Quando sua madre, al supermercato, si è abbassata la mascherina per informarla di quello che aveva detto l’addetta all’ingresso, è stata prima redarguita, poi pregata di accettarne le scuse. Oggi Lucia Brasini, 33 anni, cesenate, nata con una sordità bilaterale neurosensoriale, ci ride su. Ma il tema di come le persone sorde stiano vivendo i cambiamenti comunicativi arrivati con il Covid è molto serio, come dimostra la campagna di sensibilizzazione che FIADDA (di cui Lucia è vicepresidente nazionale) ha lanciato in questo periodo.
“Siamo passati da una comunicazione interpersonale in cui ci si guarda – racconta Lucia, che fa l’architetto libero professionista e che si occupa, nello specifico, di accessibilità – a una comunicazione mediata da schermi e mascherine. Nel primo caso, le cose non sono uguali per tutti: io, per esempio, davanti a un computer non ho modo di fare attenzione al linguaggio del corpo che invece, in situazioni di normalità, mi aiuta a compensare ciò che mi manca a livello uditivo. In generale, poi, per la stragrande maggioranza degli alunni sordi la didattica a distanza è stata drammatica. Per fortuna ho raccolto anche una voce fuori dal coro, quella di un alunno che si è sentito avvantaggiato dal fatto di non avere tutta la confusione che in genere c’è in classe”. Sulle mascherine, invece, apriti cielo: “Io le definisco una rovina. Ne basta una chirurgica per abbassare di 20 decibel il volume del parlato. Senza contare che impediscono di leggere il labiale, cosa per noi fondamentale specie quando non conosciamo bene il nostro interlocutore”.

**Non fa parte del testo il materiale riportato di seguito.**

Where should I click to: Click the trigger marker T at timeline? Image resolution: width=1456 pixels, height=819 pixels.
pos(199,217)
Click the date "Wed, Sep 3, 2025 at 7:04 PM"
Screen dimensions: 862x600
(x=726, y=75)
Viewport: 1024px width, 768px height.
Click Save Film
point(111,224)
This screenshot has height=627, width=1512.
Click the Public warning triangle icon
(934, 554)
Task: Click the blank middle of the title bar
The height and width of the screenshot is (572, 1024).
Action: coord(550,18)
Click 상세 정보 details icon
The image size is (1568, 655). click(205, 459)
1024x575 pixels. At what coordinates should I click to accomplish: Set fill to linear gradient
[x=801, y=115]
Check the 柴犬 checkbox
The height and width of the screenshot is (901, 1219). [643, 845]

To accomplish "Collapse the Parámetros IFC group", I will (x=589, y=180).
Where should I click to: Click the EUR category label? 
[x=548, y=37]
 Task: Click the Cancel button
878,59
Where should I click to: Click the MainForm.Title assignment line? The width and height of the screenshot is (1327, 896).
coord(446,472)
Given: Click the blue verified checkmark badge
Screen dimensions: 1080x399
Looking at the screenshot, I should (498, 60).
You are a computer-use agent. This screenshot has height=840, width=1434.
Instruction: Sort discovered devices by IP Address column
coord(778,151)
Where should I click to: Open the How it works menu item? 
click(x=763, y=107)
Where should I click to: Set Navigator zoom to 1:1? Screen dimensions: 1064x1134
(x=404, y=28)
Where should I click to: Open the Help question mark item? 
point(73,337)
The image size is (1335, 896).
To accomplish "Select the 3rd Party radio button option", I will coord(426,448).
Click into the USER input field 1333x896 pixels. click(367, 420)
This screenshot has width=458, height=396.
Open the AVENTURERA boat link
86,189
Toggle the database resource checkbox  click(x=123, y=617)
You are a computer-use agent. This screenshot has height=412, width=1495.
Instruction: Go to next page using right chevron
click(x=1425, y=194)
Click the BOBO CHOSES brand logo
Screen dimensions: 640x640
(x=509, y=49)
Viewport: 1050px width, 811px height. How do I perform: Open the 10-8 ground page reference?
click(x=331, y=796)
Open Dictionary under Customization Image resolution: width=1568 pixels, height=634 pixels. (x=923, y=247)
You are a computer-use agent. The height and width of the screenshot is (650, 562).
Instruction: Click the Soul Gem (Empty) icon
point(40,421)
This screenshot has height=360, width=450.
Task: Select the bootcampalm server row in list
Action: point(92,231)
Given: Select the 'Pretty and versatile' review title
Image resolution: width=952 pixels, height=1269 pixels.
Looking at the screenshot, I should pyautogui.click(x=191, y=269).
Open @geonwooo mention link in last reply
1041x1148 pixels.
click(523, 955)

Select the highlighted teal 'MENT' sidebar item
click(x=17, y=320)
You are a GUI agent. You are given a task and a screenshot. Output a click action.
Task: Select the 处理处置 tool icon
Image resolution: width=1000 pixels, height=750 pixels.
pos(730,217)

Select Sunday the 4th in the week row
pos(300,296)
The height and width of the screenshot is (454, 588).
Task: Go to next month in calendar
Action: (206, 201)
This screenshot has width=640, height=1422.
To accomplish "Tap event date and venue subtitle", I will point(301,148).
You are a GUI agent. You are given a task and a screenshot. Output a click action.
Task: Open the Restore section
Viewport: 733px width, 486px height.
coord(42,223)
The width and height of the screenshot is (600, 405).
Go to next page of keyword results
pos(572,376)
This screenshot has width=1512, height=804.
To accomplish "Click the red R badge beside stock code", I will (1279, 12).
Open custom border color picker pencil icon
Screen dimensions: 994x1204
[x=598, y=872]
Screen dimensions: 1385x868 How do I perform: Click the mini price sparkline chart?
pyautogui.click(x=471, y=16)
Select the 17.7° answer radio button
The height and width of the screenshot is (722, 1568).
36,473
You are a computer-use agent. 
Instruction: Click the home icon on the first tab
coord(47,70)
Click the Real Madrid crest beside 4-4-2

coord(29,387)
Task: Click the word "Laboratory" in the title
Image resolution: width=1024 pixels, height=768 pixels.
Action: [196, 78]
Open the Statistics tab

Nel caso di Lucia, per esempio, a compensare tutti gli ostacoli non bastano i due impianti cocleari installati tredici e tre anni fa: “Impianti e protesi non sono sufficienti davanti a queste nuove limitazioni. Serve l’aiuto di chi abbiamo davanti, che sia il farmacista a cui chiediamo di abbassare la mascherina o altre persone a cui chiediamo di scriverci quello che ci vuole comunicare. Io, quando esco, mi porto sempre dietro alcuni dei volantini della campagna, casomai ci sia il bisogno di spiegare”.
Poi capita, qualche volta, di trovare persone molto sensibili: “Ho un’amica che fa l’insegnante di sostegno, durante il lockdown mi ha riassunto via messaggio i temi della conversazione che in otto amici abbiamo organizzato su una piattaforma. La mia estetista, invece, dopo la riapertura delle attività mi ha contattata per sapere se poteva fornirsi di mascherina trasparente. L’ho letto come un bellissimo gesto, anche se in questo mondo esiste solo un’azienda americana che ne produce di omologate. Stiamo spingendo affinché ci siano incentivi alla produzione e alla distribuzione di mascherine del genere certificate ma al momento tutto è fermo. Peccato, sarebbero utili anche per altri tipi di disabilità in cui vedere il viso, per le persone, è fondamentale. Noi persone con sordità non abbiamo agevolazioni in questo nuovo contesto, così come siamo molto preoccupati in vista di settembre: i bambini sordi potranno in parte essere aiutati dagli insegnanti di sostegno ma perderanno, se le mascherine saranno obbligatorie, tutta la parte della relazione con la classe, che significherebbe per loro un nuovo isolamento“.